Oh Lord, remembering you makes such a difference.

It hurt when my friend mocked my secret weakness.
Did he know, how dare he?

When I remembered to give you this care,
You took it, and soothed the pain,
Now I can offer peace to others,
Not demand that I be soothed.

A good poem

Tim is a colleague that I've friended on Facebook, but may never have actually met. He wrote a poem which struck me this morning:
Be still, my soul.
Let my self with its need for attention, distraction and connectedness
Melt into the background
Like hard wax becoming molten in the presence of your flame.
Be still, my soul,
Relax the hand that grasps
Into an open hand
From which my empty trinkets can be taken
And into which blessings dropped easily.

Read Tim's whole poem.

The second line grabs me. How I long for attention and distraction. Surely the love of God should fill up my need to be noticed. But it doesn't. I want attention now.

And when God loves me so, why am I so eager for distraction, to escape and kill time?. Why do I not appreciate the gift of this life God has given me?

Lord, open my eyes again to see the length and height and breadth of your love for me.

Job's faith

I've marveled at Job's faith in Chapter 19, when in the midst of his pain he suddenly confesses hope: "I know that my redeemer lives, and that in the end he will stand on the earth.
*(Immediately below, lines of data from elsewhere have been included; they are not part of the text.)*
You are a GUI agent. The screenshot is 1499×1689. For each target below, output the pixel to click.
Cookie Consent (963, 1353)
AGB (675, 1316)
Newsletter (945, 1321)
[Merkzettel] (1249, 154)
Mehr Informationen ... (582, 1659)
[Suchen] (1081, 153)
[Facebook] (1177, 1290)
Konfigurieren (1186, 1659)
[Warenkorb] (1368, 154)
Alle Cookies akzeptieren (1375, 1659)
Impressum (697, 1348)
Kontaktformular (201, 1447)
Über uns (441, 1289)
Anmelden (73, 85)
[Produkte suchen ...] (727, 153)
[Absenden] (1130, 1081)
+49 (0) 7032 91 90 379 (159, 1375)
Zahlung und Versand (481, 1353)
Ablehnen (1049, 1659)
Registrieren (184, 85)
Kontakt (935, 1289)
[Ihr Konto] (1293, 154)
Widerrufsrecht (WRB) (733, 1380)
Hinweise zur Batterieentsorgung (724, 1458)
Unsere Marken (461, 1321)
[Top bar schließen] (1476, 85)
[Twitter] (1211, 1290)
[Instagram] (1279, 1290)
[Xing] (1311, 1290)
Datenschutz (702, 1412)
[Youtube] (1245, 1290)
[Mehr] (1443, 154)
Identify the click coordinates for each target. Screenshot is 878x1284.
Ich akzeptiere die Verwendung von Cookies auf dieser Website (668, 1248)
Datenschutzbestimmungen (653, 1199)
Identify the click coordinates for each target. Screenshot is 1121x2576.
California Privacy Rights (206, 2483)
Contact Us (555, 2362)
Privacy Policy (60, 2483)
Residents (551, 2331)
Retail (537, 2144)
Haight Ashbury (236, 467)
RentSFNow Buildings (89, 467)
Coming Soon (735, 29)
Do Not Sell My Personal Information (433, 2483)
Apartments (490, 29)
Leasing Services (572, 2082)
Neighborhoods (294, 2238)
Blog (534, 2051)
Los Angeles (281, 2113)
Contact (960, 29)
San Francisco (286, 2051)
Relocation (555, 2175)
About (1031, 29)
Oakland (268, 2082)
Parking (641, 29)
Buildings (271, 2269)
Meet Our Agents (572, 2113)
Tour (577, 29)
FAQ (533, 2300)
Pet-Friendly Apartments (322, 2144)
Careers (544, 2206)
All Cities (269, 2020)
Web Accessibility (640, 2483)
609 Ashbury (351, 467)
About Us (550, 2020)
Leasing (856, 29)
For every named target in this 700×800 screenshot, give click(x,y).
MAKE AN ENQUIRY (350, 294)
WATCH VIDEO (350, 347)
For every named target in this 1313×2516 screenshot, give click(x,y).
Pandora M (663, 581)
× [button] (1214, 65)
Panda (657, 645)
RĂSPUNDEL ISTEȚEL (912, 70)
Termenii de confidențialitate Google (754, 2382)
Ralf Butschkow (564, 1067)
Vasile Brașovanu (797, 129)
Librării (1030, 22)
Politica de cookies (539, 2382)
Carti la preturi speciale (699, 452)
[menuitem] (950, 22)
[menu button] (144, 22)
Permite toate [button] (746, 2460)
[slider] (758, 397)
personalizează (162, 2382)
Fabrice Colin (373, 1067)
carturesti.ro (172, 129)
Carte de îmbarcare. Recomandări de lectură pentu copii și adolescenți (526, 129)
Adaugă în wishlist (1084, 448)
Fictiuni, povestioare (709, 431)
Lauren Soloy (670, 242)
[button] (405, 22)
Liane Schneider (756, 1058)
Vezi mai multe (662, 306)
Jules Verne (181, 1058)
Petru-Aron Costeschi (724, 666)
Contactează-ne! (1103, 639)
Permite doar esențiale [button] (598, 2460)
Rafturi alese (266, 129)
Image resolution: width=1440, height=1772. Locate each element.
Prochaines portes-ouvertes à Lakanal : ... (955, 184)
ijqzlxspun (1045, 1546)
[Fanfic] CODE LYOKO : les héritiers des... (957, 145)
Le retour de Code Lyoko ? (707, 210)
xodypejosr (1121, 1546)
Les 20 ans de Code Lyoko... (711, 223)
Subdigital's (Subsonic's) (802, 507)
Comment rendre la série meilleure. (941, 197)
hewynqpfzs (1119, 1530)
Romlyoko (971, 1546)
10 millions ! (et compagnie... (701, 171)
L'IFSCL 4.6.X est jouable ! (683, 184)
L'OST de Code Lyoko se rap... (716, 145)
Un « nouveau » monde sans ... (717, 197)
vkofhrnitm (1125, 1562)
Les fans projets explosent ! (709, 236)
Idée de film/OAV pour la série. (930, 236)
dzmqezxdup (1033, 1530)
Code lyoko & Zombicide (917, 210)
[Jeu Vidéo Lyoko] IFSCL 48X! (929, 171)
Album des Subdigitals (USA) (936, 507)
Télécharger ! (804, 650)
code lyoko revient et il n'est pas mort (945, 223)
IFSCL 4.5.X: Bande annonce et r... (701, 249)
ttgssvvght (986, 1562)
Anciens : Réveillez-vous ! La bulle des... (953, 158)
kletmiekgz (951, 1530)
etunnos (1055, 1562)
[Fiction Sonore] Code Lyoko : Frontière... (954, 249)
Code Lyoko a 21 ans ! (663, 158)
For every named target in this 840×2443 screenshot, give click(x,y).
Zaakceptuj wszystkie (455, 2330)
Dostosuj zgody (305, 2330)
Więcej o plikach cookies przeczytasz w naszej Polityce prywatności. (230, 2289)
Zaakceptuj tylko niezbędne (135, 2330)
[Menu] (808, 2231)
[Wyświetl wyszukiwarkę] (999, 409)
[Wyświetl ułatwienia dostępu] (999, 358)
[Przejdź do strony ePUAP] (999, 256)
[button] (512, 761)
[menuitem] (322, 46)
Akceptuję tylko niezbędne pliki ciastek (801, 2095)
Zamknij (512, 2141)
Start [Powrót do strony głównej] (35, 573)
And after my skin has been destroyed, yet in my flesh I will see God." (Job 19:25-26)

I've just noticed he had a similar moment of hope in chapter 16:
"Even now my witness is in heaven;
my advocate is on high.
My intercessor is my friend
as my eyes pour out tears to God;
on behalf of a man he pleads with God
as one pleads for a friend." Job 16:19-21.

Job sees even in his suffering that God is more than the righteous judge, but also the one who takes our side, who seeks to be merciful. We can have faith in life's perplexing moments that God, our advocate and intercessor pleads for us.